▶ Work to complete
(a) According to the biography of Hannu Rajaniemi, in which town was he born?
(b) List each qualification the biography of Hannu Rajaniemi says he holds, along with the university that awarded it.

▶ Excerpted passage
[Start of section]

Finnish businessman and writer (born 1978)

Hannu Rajaniemi (born 9 March 1978) is a Finnish-born writer and biotechnology entrepreneur. He has published literary works in fantasy and science fiction, and writes in both English and Finnish.

==Early life and education==
Rajaniemi was born in Ylivieska, Finland, in 1978.

He holds a BSc in mathematics from the University of Oulu, a Certificate of Advanced Study in Mathematics from the University of Cambridge and a PhD in mathematical physics from the University of Edinburgh. Prior to starting his PhD candidature, he completed his national service as a research scientist for the Finnish Defence Forces.

While pursuing his PhD in Edinburgh, Rajaniemi joined Writers' Bloc, a writers' group in Edinburgh that organizes semi-regular spoken-word performances and

==Literary career==
Early works include his first published short story, "Shibuya No Love", in 2003 and his short story "Deus Ex Homine" in Nova Scotia, a 2005 anthology of Scottish science fiction and fantasy, which caught the attention of his current literary agent, John Jarrold.

[End of section]

Pixel coordinate grounding data:
[Start of section]

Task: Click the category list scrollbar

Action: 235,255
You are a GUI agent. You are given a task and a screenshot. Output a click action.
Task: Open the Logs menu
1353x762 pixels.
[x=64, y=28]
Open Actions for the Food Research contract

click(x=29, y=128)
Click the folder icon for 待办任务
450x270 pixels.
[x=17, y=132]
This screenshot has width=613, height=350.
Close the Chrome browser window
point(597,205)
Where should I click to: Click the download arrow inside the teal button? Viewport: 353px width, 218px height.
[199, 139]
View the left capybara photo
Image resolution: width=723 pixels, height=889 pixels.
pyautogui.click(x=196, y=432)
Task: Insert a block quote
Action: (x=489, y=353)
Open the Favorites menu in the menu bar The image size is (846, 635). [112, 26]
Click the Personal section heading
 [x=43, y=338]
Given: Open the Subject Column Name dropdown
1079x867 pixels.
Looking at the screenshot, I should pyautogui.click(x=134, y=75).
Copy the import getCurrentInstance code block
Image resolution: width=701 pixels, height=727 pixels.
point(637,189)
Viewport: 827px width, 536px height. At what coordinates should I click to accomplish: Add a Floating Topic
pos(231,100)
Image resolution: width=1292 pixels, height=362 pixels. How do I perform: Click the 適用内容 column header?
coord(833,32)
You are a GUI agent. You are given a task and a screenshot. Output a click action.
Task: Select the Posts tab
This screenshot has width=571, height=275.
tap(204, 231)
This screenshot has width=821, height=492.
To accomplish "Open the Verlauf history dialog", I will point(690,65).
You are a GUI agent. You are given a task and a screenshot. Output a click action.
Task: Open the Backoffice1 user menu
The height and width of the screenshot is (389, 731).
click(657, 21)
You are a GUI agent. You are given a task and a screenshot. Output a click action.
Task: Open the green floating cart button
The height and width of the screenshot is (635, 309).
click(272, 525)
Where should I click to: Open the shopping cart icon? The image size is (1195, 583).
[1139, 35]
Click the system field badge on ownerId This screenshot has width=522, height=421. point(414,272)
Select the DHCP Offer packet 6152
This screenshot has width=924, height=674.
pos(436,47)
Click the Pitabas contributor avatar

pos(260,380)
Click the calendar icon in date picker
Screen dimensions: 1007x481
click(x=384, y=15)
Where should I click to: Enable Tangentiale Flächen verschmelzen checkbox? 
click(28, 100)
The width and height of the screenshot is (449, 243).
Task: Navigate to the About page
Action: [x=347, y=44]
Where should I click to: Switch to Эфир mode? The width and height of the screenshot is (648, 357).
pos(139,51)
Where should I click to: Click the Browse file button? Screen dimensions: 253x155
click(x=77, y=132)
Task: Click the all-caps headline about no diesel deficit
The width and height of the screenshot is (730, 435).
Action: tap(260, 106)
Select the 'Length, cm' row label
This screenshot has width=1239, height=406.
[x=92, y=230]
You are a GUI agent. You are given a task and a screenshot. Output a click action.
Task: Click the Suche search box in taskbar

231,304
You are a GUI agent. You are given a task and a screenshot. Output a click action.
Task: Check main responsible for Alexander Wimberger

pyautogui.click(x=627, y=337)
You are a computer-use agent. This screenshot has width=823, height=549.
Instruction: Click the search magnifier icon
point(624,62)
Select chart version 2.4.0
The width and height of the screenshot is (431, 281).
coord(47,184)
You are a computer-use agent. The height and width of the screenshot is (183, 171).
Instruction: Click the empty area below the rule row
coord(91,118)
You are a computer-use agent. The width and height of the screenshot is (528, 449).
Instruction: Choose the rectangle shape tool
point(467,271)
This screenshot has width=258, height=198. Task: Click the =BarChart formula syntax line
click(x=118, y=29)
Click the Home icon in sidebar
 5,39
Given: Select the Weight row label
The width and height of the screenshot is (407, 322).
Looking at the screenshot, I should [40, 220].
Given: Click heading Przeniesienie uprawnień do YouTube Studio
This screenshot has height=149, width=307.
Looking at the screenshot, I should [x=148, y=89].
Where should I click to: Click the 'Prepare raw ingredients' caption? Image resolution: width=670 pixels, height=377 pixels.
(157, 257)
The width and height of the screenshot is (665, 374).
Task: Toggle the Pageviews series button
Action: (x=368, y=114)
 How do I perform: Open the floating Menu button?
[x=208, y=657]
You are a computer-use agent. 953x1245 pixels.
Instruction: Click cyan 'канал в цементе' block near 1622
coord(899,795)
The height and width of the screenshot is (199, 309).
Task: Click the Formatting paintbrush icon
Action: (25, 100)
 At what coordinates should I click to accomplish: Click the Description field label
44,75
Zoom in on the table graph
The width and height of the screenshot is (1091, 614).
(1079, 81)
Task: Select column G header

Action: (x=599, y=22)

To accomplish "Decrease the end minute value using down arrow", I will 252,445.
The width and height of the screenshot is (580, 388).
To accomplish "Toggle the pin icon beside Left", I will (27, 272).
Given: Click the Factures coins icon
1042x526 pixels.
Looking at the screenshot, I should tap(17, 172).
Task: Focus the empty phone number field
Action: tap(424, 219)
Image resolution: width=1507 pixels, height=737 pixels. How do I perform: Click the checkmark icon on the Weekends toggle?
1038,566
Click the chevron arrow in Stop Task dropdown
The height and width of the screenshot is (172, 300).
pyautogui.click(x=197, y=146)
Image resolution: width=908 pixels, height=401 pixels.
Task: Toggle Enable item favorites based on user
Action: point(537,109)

[End of section]

▶ Solutions by task
(a) Ylivieska, Finland

(b)
- BSc in mathematics, University of Oulu
- Certificate of Advanced Study in Mathematics, University of Cambridge
- PhD in mathematical physics, University of Edinburgh